Rates of the most common gynecologic cancer, endometrioid adenocarcinoma (EAC), continue to rise, mirroring the global epidemic of obesity, a well-known EAC risk factor. Thus, identifying novel molecular targets to prevent and/or mitigate EAC is imperative. The prevalent Type 1 EAC commonly harbors loss of the tumor suppressor, Pten, leading to AKT activation. The major endoplasmic reticulum (ER) chaperone, GRP78, is a potent pro-survival protein to maintain ER homeostasis, and as a cell surface protein, is known to regulate the phosphatidylinositol 3-kinase (PI3K)/AKT pathway.

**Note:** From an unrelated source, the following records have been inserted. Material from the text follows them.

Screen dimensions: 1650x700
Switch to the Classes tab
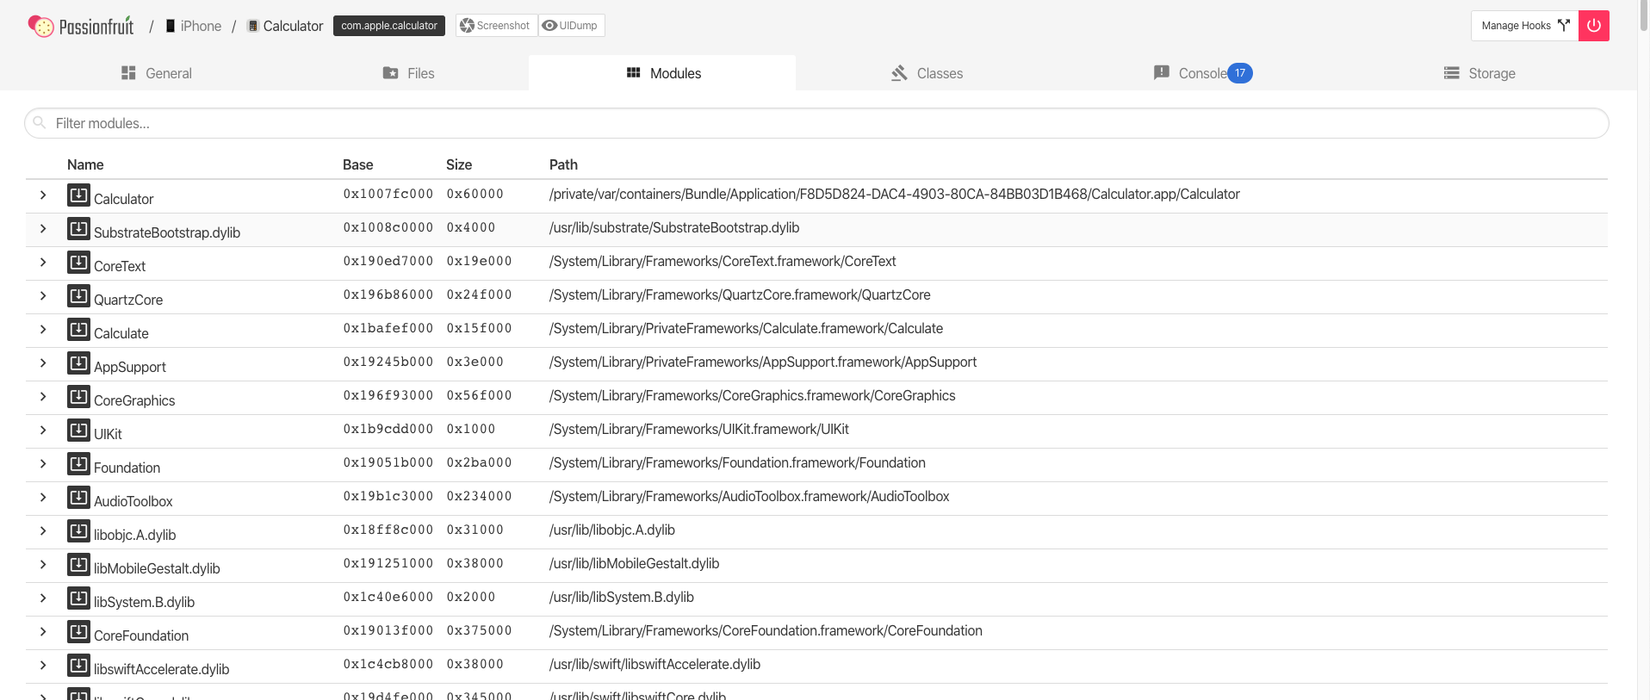(x=927, y=73)
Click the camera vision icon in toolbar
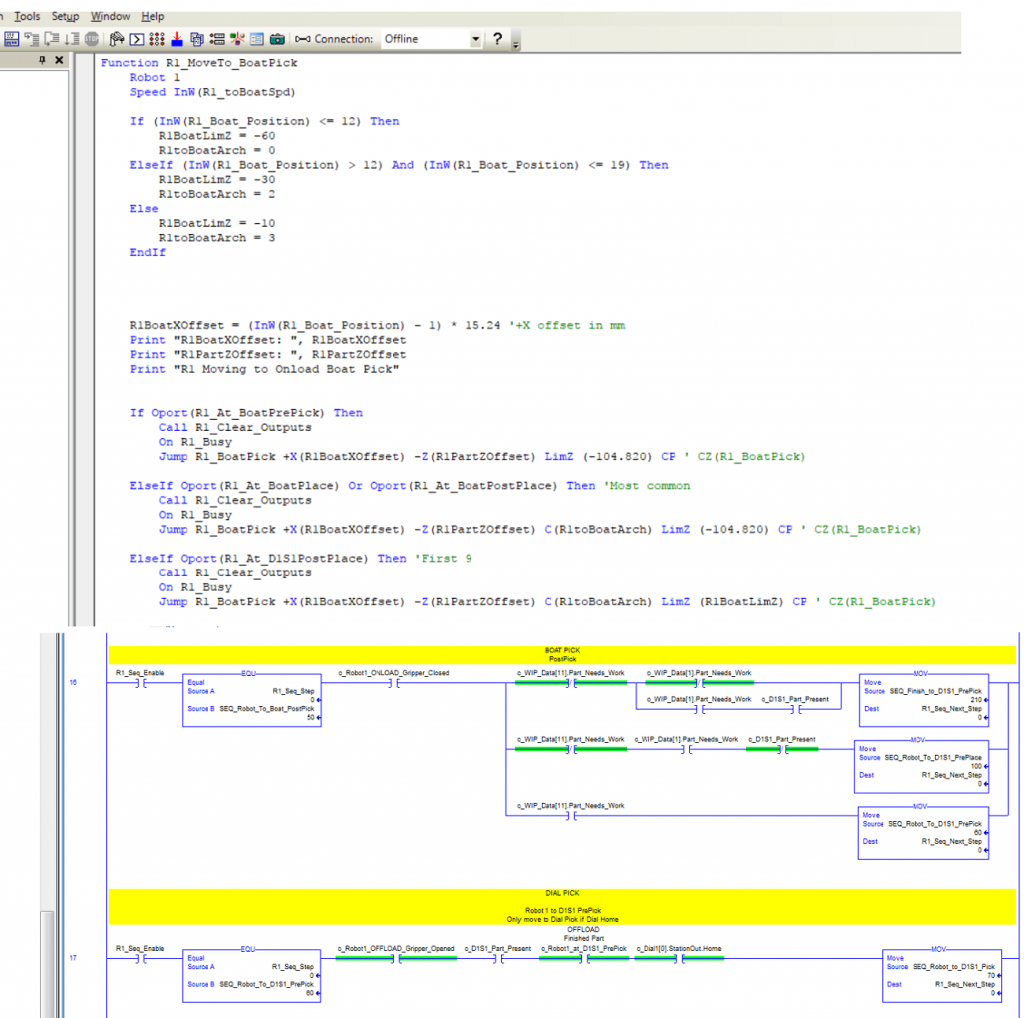The image size is (1024, 1018). (x=277, y=39)
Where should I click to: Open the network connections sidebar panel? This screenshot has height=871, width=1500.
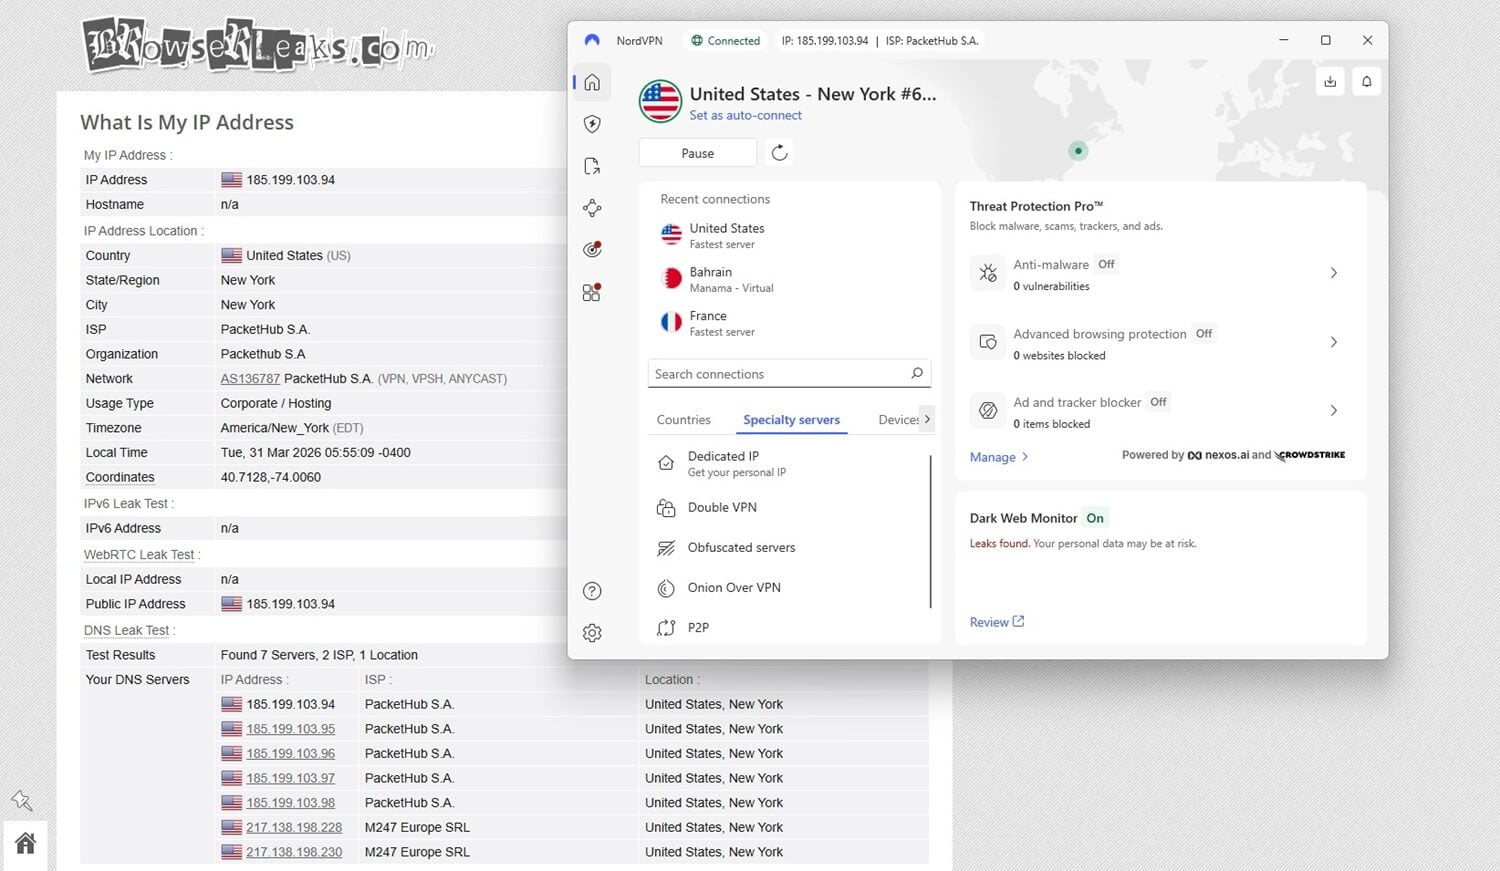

To determine whether targeting GRP78 could suppress EAC development, we created a conditional knockout mouse model using progesterone receptor-Cre-recombinase to achieve Pten and Grp78 (cPtenf/fGrp78f/f) deletion in the endometrial epithelium. Mice with a single Pten (cPtenf/f) deletion developed well-differentiated EAC by 4 weeks. In contrast, no cPtenf/fGrp78f/f mice developed EAC, even after more than 8 months of observation. Histologic examination of uteri from cPtenf/fGrp78f/f mice also revealed no complex atypical hyperplasia, a well-established EAC precursor. These histologic observations among the cPtenf/fGrp78f/f murine uteri also corresponded to abrogation of AKT activation within the endometrium. We further observed that GRP78 co-localized with activated AKT on the surface of EAC, thus providing an opportunity for therapeutic targeting. Consistent with previous findings that cell surface GRP78 is an upstream regulator of PI3K/AKT signaling, we show here that in vivo short-term systemic treatment with a highly specific monoclonal antibody against GRP78 suppressed AKT activation and increased apoptosis in the cPtenf/f tumors. Collectively, these findings present GRP78-targeting therapy as an efficacious therapeutic option for EAC. [ABSTRACT FROM AUTHOR]